The most critical responses are to provide easy access to testing, contact tracing and ring vaccination which involves inoculating an infected person’s closest contacts. New cases need to be identified as soon as possible so that they isolate before infecting other people.
The symptoms of monkeypox start with fever, headache, muscle and joint pain, and enlarged lymph glands. After several days, a rash appears similar to chickenpox but with larger lesions. Classically, the rash is commonly on the face, the palms of the hands and the soles of the feet. In the current epidemic the rash has been more common in the genital or perianal region. The rash lasts around two to four weeks.
In mild cases, treatment is symptomatic, such as pain relief. Antiviral drugs developed to protect against smallpox may be used to treat it and Tecovirimat (TPOXX) and vaccinia immune globulin may be recommended for people who are severely ill or with weakened immune systems.
Monkeypox has long been endemic in parts of sub-Saharan Africa. It is rarely spread by monkeys but obtained its name because the virus was first discovered in a colony of monkeys in a Copenhagen laboratory in 1958. The virus is mainly spread by rodents.
It has been rare since it was first identified in humans in 1970 and then in 2017 cases began rising in Nigeria and the Democratic Republic of the Congo.

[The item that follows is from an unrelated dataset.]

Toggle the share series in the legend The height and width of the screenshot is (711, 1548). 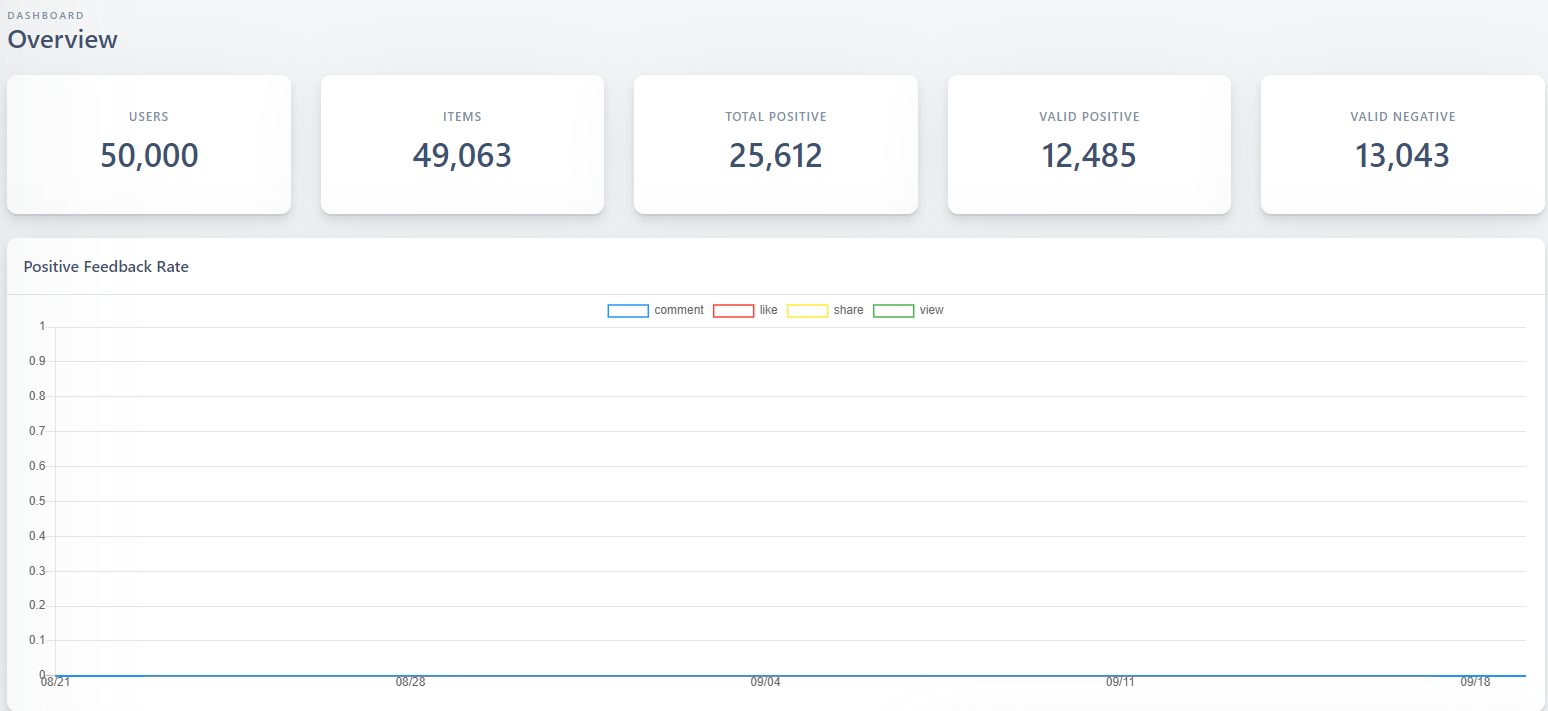tap(850, 310)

In the United States, infections have been increasing rapidly, with 4906 cases in 47 states as of 28 July. The highest number of cases have been in New York and California. San Francisco and the state of New York have declared public health emergencies.
In Australia, 44 cases have been confirmed, including in NSW, Victoria, ACT, Queensland and South Australia. Most infections have been in men who have recently been overseas. However, there has been some community transmission in NSW.

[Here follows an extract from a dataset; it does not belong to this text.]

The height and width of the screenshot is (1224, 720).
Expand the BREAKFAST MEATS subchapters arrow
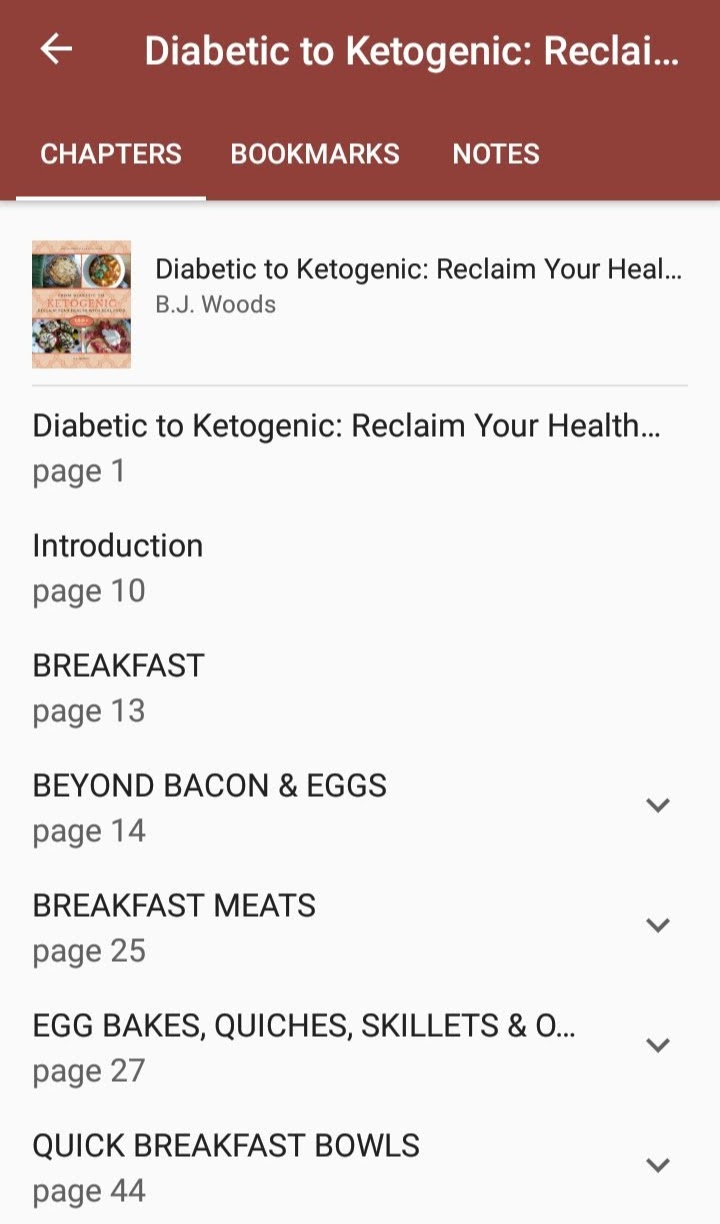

The strain spreading globally has had 50 mutations since an outbreak in Nigeria. But we do not know exactly what these mutations mean.
There are lessons from the early phase of the HIV pandemic in the 1980s which need to be heeded when responding to monkeypox.
While it is not considered a sexually transmitted disease, the monkeypox virus is found in bodily secretions including saliva and semen, and infection can occur through close contact during intimate encounters. It may also occur through handling contaminated clothes, bed linen and towels. In some cases, transmission may occur via large respiratory droplets.
This infection must not be locked in as one that only affects gay and bisexual men. It’s essential that men who have sex with men are not stigmatised. Public health authorities might encourage them to access sexual health clinics where their privacy will be respected.
The public should not be alarmed nor should they feel complacent.
There is no need for mass TV advertisements like the scary Grim Reaper campaign around HIV in the 80s. But should all be aware of how the virus is transmitted and take necessary precautions when the circumstances dictate. Eyes wide open will serve us well.